In what was perhaps the most significant exchange, Banfield asked whether Detzner regrets a Florida law rolling back the number of days when voters could cast an early ballot. Detzner was unremorseful:
BANFIELD: Look, you all decided, with a Republican legislature to cut the early voting days from 14 to 8. For whatever reason you did that, do you regret making that choice, so that all of those people who didn’t get to the polls early stuck themselves in line and wound up waiting so long that many people walked away and were disenfranchised?
DETZNER: Well, let me point out that, while the days were cut, the number of hours were not. We still maintained 96 hours of voting, and it created greater flexibility for the supervisors. Uh, for the first time ever voters could vote during the day for 12 hours during the day, and I can tell you I heard feedback from voters going into election day that they liked the opportunity to vote either in the morning before work or after work. And frankly, I think the turnout is a good representation of the fact that people liked the voting hours and the flexibility that the supervisors had.

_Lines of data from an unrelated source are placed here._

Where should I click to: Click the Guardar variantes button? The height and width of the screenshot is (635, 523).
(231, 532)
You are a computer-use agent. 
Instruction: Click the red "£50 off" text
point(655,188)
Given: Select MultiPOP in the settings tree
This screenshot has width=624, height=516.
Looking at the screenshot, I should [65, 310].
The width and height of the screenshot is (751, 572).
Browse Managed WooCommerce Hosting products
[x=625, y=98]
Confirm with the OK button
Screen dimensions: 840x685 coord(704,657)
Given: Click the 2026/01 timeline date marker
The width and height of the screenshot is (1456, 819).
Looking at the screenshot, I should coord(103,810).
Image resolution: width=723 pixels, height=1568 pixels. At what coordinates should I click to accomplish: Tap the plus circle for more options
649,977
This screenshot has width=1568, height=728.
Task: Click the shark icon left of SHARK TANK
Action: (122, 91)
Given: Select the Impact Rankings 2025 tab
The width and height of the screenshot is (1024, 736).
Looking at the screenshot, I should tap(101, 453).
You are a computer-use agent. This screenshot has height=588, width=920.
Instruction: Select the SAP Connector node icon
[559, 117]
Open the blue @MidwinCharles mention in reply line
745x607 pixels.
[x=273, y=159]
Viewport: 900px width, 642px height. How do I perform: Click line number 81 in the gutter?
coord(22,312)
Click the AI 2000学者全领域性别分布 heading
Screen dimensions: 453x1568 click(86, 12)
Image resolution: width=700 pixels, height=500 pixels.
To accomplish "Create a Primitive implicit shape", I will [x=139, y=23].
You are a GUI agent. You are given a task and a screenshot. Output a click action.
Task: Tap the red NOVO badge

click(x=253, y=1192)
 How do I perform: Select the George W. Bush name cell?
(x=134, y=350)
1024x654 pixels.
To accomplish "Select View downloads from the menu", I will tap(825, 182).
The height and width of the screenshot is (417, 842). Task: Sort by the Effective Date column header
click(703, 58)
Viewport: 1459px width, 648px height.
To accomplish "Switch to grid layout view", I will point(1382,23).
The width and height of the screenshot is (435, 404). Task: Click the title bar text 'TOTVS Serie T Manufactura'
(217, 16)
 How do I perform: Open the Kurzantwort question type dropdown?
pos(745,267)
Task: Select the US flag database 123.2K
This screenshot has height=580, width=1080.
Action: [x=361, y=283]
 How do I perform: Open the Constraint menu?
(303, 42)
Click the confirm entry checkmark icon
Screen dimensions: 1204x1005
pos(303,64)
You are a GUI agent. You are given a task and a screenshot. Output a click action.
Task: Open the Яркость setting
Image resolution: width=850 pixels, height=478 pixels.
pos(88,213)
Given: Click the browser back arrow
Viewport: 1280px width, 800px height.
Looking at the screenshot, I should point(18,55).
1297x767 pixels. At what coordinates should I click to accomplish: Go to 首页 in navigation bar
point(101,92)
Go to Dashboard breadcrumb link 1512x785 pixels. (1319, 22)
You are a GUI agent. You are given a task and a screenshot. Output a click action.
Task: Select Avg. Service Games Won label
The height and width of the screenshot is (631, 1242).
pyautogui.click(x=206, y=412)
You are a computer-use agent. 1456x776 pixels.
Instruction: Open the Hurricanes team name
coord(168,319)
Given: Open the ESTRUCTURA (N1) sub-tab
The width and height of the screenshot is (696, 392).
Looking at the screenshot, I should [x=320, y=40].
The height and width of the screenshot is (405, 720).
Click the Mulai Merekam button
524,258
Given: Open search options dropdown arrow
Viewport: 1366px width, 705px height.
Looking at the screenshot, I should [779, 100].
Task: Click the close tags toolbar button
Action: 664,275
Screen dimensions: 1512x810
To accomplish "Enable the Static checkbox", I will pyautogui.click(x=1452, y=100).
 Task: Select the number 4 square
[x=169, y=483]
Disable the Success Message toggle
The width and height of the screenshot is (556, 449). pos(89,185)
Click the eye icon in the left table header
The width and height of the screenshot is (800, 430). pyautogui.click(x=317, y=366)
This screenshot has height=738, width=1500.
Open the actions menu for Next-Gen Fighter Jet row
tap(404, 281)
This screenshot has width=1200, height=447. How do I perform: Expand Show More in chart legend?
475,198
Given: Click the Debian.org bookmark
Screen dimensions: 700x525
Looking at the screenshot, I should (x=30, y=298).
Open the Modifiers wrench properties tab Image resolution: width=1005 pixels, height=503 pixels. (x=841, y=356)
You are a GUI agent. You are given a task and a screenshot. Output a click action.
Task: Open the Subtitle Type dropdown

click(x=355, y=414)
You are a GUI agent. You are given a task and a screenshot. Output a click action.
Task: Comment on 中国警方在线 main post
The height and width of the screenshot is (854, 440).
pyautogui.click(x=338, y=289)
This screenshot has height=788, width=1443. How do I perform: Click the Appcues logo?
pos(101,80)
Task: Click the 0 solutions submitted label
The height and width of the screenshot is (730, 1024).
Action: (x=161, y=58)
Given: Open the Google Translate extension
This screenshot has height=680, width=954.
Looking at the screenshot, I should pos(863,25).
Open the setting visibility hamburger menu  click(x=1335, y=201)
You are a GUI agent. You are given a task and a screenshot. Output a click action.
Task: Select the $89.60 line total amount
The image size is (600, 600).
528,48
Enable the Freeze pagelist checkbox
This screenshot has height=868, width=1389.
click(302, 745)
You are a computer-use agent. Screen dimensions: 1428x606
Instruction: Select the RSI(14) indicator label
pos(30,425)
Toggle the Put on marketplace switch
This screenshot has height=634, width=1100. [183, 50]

There is something truly absurd about Detzner’s claim that the fact that people did not decide to give up their most fundamental right somehow reflects their satisfaction with a massive failure of governance. It should go without saying that when someone has to wait six hours to cast a ballot, their government failed them, and no amount of spin can defend a decision not to make more opportunities to vote available. As Florida’s former Republican Gov. Charlie Crist said last Sunday, Gov. Rick Scott’s (R-FL) refusal to extend early voting is “unconscionable” and “the only thing that makes any sense as to why this is happening and being done is voter suppression.”
Crist is almost undoubtedly correct. The Obama campaign made early voting a key prong of their turnout strategy, and many low-income voters who tend to vote Democratic are disenfranchised without early voting because they lack the job flexibility to cast a ballot on election day.